Donde realmente triunfa es a la hora de revelar el trampantojo. Los golpes a la puerta que tanto inquietaban a Thomas de Quincey y que ponían en pausa el tiempo de lo humano (sea esto lo que quiera que sea) caen a ritmo de las gotas de sangre derramada; una misiva arde en su vuelo hacia unas luces que hacen las veces de estrellas; una habitación se inunda hasta los tobillos para que seguidamente el agua retorne a su cauce como si nunca hubiese estado allí (¿¿anega pero no moja??). Es esta la genialidad de la obra: su vaivén entre lo teatral y lo cinematográfico. Puede ser teatro grabado y apoyarse en su mayor parte sobre las trabajadas interpretaciones de Denzel Washington (Macbeth) y Frances McDormand (Lady Macbeth), pero ojo con bajar la guardia y parpadear: podríamos perdernos sus “mélièsianos” hallazgos mágicos.
Encontrar una solución audiovisual seductora para los pasajes más famosos de la obra ha sido siempre el gran reto de todas las adaptaciones de Macbeth, y Joel Coen sale no solo airoso sino incluso con alguna victoria estética bajo el brazo. Puede que la aparición espectral de Baquo producto de la culpa que alberga Macbeth se resuelva con mayor atino en Trono de sangre (Kumonosu-jô, Japón, 1957) la libre adaptación de Akira Kurosawa. Su insultantemente simple uso del fuera de campo a través de unos travellings sin solución de continuidad impiden la interrupción de lo fantástico, hallazgo que Coen elude en favor de la espectacularidad. No obstante, y sin hacer de menos a la hechicera hilandera del japonés, las apariciones de las brujas en la película de Coen son hermosamente tétricas. Su puesta en escena aderezada con la histriónica interpretación de Kathryn Hunter, rivaliza en icónica belleza con secuencias tan memorables como la de la partida de ajedrez en El séptimo sello (Det sjunde inseglet, Ingmar Bergman, Suecia, 1957). Para recrear algo así de memorable hay que poseer el talento de saber decir lo mismo de manera diferente, y Coen ha sabido connotar algo nuevo. Vamos, que se las ha dado de poeta y le ha salido bien. Punto para él.

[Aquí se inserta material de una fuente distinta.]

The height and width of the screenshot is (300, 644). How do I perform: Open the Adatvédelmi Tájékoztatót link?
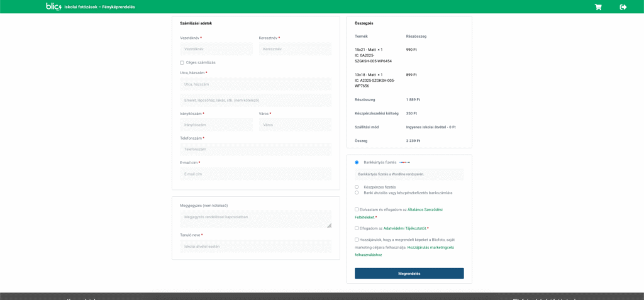(x=404, y=228)
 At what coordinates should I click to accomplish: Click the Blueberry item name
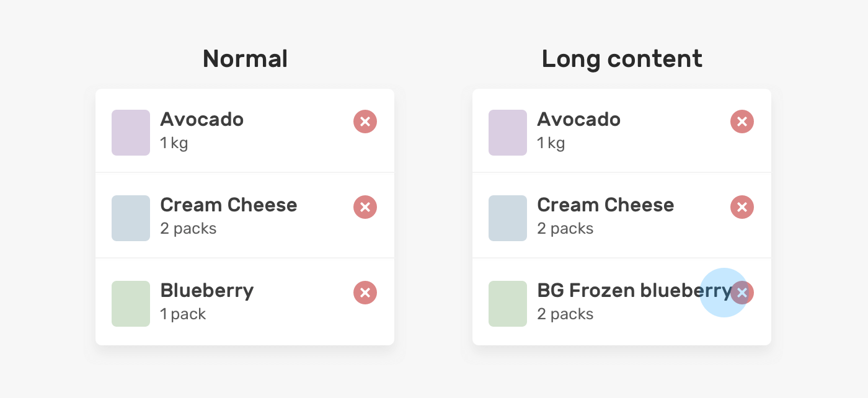point(207,291)
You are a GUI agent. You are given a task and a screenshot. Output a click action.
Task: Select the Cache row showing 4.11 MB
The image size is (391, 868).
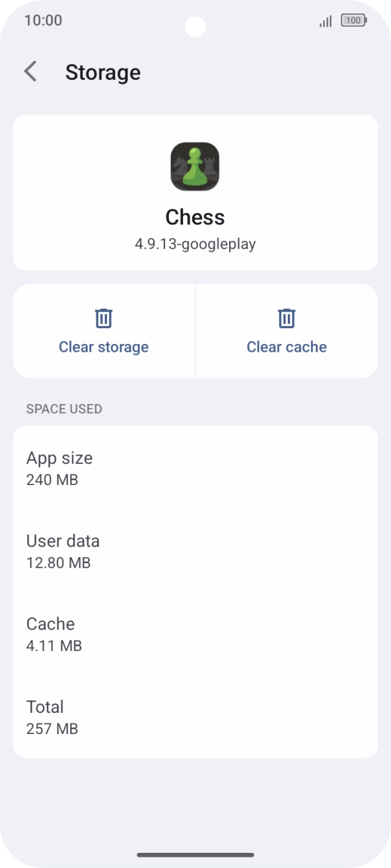point(195,634)
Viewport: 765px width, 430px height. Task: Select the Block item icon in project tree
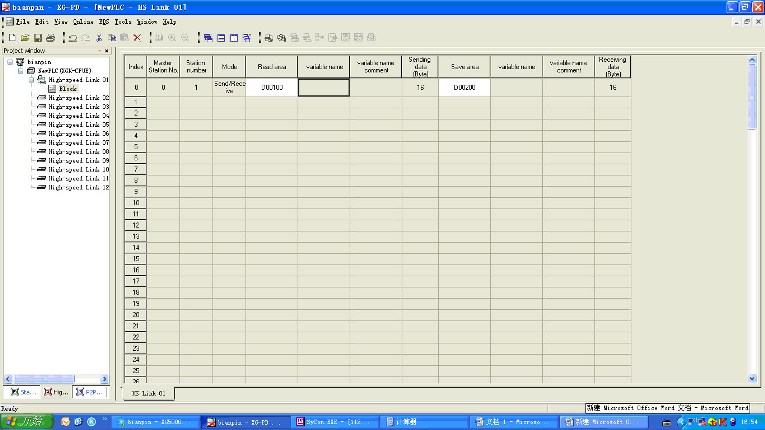pos(52,88)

Tráiler oficial de la película La tragedia de Macbeth
Ni la ausencia de Ethan Coen en el proyecto ni ese empeño por atenerse al texto original han impedido que The Tragedy of Macbeth se convierta por méritos propios en una de las obras más cuidadosamente elaboradas del año. Aunque algo descolgada de la filmografía que los hermanos traían a sus espaldas, la adaptación se permite a ratos invocar recursos del pasado, ya sea a través del desmoronamiento de un crimen perfecto (presente en su imaginario desde Sangre fácil (Blood Simple, EEUU, 1984)) ya sea cepillándose a un personaje importante fuera de plano (cuyo más descarado ejemplo encontramos en No es país para viejos (No Country for Old Men, EEUU, 2007)).
Joel llega a cotas de calidad verdaderamente altas, al nivel incluso de sus mejores obras. Es una pena que sea un “chico 10” y que su triunfo vaya a pasar desapercibido. El público necesita que lo arrastres por el barro, que le obligues a tener fe en la resurrección para que su interés no perezca. Desean la caída del mito y el renacimiento del genio. Necesitan a Macbeths, Hamlets, Edipos y Antígonas; necesitan a alguien que yerre por estupidez. Se entiende. Es aburrido seguir a quien está siempre en la cima.